From the Kaggle competition assignment, reproduce verbatim the section that begins with the words "# ECBM E4040" and ends with the words "describing the data.".

start SOURCE PASSAGE

# ECBM E4040 - Assignment 2- Task 5: Kaggle Open-ended Competition

Kaggle is a platform for predictive modelling and analytics competitions in which companies and researchers post data and statisticians and data miners compete to produce the best models for predicting and describing the data.

If you don't have a Kaggle account, feel free to join at [www.kaggle.com](https://www.kaggle.com). To let the TAs do the grading more conveniently, please use Lionmail to join Kaggle and use UNI as your username.

Visit the website for this competition to join: 
[https://www.kaggle.com/t/8dd419892b1c49a3afb0cea385a7e677](https://www.kaggle.com/t/8dd419892b1c49a3afb0cea385a7e677)

Details about this in-class competition is shown on the website above. Please read carefully.

<span style="color:red">__TODO__:</span>
1. Train a custom model for the bottle dataset classification problem. You are free to use any methods taught in the class or found by yourself on the Internet (ALWAYS provide reference to the source). General training methods include:
    * Dropout
    * Batch normalization
    * Early stopping
    * l1-norm & l2-norm penalization
2. You'll be given the test set to generate your predictions (70% public + 30% private, but you don't know which ones are public/private). Achieve 70% accuracy on the public test set. The accuracy will be shown on the public leaderboard once you submit your prediction .csv file. 
3. (A) Report your results on the Kaggle, for comparison with other students' optimization results (you should do this several times). (C) Save your best model, using BitBucket, at the same time when you (B) submit the homework files into Courseworks. See instructions below. 

__Hint__: You can start from what you implemented in task 4. Another classic classification model named 'VGG16' can also be easily implemented.

## HW Submission Details:
There are three components to reporting the results of this task: 

**(A) Submission (possible several) of the .csv prediction file throught the Kaggle platform;**. You should start doing this VARY early, so that students can compare their work as they are making progress with model optimization.

**(B) Editing and submitting the content of this Jupyter notebook, through Courseworks; **
(i) The code for your CNN model and for the training function. The code should be stored in __./ecbm4040/neuralnets/kaggle.py__;
(ii) Print out your training process and accuracy __within this notebook__;

**(C) Submitting your best CNN model through instructor-owned private BitBucket repo.**

**Description of (C):** 
For this task, you will be utilizing bitbucket to save your model for submission. Bitbucket provides Git code managment. For those who are not familiar with git operations, please check [Learn Git with Bitbucket Cloud](https://www.atlassian.com/git/tutorials/learn-git-with-bitbucket-cloud) as reference.

end SOURCE PASSAGE
start RECORDED DATA

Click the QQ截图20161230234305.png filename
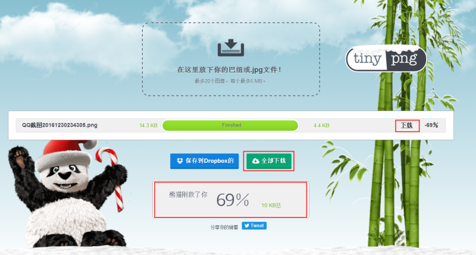The image size is (476, 255). pos(60,125)
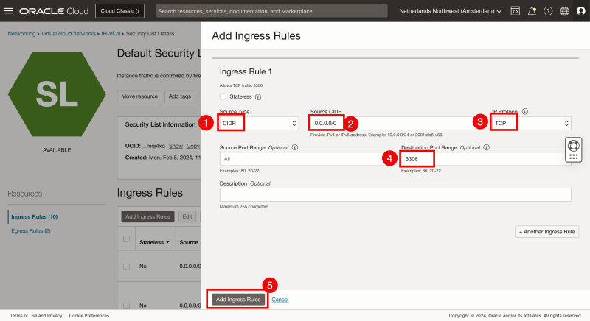Image resolution: width=590 pixels, height=321 pixels.
Task: Click the help question mark icon
Action: (x=548, y=11)
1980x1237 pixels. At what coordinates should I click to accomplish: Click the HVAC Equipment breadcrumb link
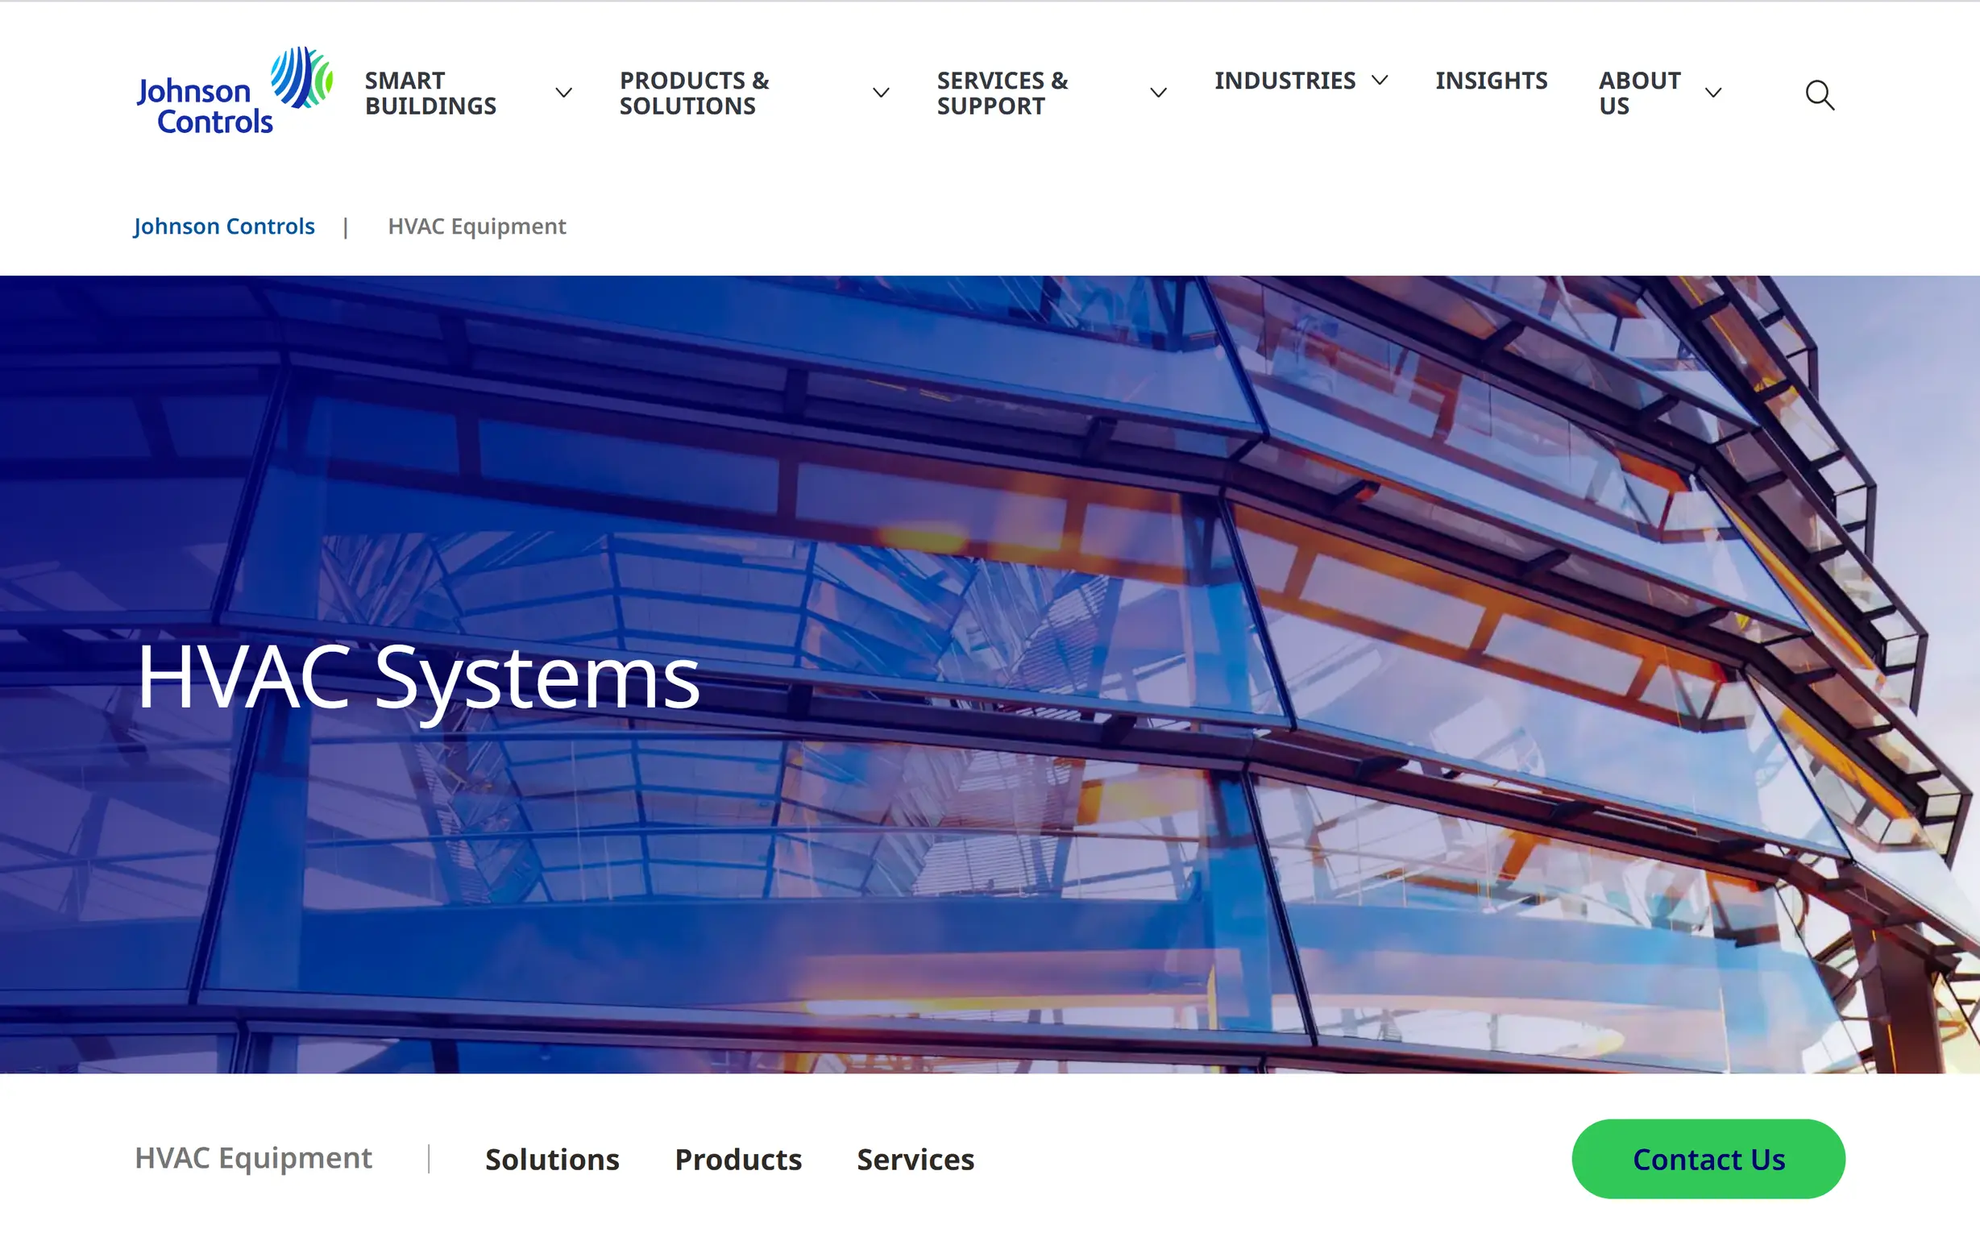(475, 225)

end RECORDED DATA

> **WRITTEN ANSWER**
# ECBM E4040 - Assignment 2- Task 5: Kaggle Open-ended Competition

Kaggle is a platform for predictive modelling and analytics competitions in which companies and researchers post data and statisticians and data miners compete to produce the best models for predicting and describing the data.